NI Xue,LI Qing-wu,CHEN Xiao-gang   

  1. College of Computer and Information Engineering,Hohai University,Changzhou,Jiangsu 213022,China
  • Received:2007-09-12 Revised:2007-12-24 Online:2008-06-11 Published:2008-06-11
  • Contact: NI Xue

摘要: 针对传统图像增强方法用于低对比度图像时,存在对噪声敏感、局部过增强等问题,提出了一种基于第二代 Curvelet 变换的增强方法。将图像进行多尺度多方向的 Curvelet 变换;引入分段非线性函数的思想,调整低频子带系数,提高图像整体的对比度;对各尺度的高频子带系数进行非线性加权,增强图像细节,并进行阈值降噪。
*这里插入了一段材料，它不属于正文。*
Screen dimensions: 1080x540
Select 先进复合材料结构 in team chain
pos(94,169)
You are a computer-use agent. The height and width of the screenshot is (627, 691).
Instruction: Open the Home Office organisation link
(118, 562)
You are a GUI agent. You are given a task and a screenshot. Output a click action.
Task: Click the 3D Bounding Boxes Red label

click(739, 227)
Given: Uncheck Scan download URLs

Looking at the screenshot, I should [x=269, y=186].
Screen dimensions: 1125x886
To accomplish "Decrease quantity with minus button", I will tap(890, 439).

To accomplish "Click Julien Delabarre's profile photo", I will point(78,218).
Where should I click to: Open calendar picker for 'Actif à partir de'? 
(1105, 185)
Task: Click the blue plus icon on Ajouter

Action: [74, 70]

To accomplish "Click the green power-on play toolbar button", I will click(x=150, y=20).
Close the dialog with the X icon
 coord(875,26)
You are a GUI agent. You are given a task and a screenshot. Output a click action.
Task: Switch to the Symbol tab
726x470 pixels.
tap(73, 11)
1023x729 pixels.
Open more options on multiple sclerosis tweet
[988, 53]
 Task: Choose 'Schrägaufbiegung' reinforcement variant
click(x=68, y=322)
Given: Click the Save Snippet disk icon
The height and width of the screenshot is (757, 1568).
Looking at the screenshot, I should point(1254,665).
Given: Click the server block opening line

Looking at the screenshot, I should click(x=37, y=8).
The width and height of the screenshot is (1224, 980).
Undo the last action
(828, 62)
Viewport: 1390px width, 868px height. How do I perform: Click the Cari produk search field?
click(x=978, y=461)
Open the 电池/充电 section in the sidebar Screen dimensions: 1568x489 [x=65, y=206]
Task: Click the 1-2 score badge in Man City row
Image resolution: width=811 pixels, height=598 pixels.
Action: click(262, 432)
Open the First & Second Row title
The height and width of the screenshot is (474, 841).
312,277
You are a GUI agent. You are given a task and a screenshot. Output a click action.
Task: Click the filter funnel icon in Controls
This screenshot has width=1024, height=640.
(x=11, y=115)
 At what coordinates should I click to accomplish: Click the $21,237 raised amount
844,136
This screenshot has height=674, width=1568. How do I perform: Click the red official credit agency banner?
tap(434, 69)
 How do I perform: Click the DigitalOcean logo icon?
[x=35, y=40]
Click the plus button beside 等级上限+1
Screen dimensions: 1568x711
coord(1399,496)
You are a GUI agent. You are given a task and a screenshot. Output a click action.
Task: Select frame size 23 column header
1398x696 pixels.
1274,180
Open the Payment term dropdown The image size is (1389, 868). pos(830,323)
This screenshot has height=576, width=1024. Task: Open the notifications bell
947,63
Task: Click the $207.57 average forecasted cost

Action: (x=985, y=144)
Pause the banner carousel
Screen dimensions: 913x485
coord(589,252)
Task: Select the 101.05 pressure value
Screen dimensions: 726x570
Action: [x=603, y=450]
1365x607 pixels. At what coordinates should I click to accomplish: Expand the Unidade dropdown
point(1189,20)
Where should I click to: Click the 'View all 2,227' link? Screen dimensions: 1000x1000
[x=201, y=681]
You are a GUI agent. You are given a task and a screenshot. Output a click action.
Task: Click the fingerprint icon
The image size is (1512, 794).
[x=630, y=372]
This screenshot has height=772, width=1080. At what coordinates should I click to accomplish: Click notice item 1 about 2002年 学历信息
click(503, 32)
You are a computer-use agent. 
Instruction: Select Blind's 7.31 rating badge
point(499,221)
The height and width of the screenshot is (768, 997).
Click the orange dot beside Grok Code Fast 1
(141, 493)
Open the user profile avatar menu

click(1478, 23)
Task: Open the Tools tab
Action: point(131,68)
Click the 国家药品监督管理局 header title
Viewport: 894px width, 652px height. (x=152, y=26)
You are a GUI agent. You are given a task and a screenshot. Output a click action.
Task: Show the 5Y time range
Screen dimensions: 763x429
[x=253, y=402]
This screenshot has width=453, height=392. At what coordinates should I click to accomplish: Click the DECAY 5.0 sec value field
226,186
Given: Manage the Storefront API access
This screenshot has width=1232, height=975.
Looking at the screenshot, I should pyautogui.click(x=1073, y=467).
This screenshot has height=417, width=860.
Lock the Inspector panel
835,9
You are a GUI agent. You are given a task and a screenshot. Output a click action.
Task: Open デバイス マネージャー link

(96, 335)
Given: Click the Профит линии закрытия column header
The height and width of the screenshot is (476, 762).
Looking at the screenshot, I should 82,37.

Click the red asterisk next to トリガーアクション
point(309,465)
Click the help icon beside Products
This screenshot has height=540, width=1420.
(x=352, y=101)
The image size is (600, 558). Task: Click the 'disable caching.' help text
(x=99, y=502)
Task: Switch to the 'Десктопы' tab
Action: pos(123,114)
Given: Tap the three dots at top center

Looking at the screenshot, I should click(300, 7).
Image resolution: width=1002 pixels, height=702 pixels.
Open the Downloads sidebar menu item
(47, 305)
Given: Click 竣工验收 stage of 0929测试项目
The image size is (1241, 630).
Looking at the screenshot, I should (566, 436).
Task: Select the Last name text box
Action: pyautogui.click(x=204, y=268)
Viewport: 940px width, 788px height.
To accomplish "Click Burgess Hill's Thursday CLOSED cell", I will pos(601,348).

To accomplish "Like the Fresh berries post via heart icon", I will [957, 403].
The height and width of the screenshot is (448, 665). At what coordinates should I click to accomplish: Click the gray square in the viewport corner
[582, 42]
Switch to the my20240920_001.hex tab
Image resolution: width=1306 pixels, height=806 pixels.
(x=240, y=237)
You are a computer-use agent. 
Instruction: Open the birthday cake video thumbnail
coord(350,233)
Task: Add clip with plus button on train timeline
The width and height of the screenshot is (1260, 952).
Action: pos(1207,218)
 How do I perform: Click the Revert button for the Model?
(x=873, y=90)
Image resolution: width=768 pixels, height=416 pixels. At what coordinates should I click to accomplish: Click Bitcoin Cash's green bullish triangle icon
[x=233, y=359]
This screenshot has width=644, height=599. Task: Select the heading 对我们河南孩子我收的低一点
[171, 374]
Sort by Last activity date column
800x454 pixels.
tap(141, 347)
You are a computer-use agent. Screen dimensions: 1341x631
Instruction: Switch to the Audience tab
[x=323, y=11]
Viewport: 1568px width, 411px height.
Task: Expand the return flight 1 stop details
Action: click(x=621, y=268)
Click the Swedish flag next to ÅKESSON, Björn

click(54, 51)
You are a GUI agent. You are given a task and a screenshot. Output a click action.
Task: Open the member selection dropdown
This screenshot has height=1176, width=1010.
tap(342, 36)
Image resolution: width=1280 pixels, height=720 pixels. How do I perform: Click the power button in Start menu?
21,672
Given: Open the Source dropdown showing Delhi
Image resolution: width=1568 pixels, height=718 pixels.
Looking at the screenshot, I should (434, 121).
实验表明,该方法优于常用的空间域直方图均衡化和小波域图像增强法,能有效地提高图像的对比度、降低噪声,并且较好地保留边缘信息,具有良好的视觉效果。

Abstract: A novel low contrast image enhancement approach based on the second generation curvelet is proposed.It overcomes the shortcomings of conventional methods,such as sensitively to noise and local over-enhancement.Firstly,the source image is decomposed by Curvelet transform.Then a kind of nonlinear enhancing function is applied to enhance the image’s global contrast in the low frequency subbands,and combining threshold denoising method with non-linear gain method to reduce the noise and enhance the details of image at each scale in the high frequency subbands.Finally,the enhanced coefficients are reconstructed to obtain enhanced image.Experimental results show that the proposed approach is superior to both histogram equalization and wavelet based contrast enhancement,it can preserve image edges and reduce the noise while enhancing contrast of the image,and also has good visual effect.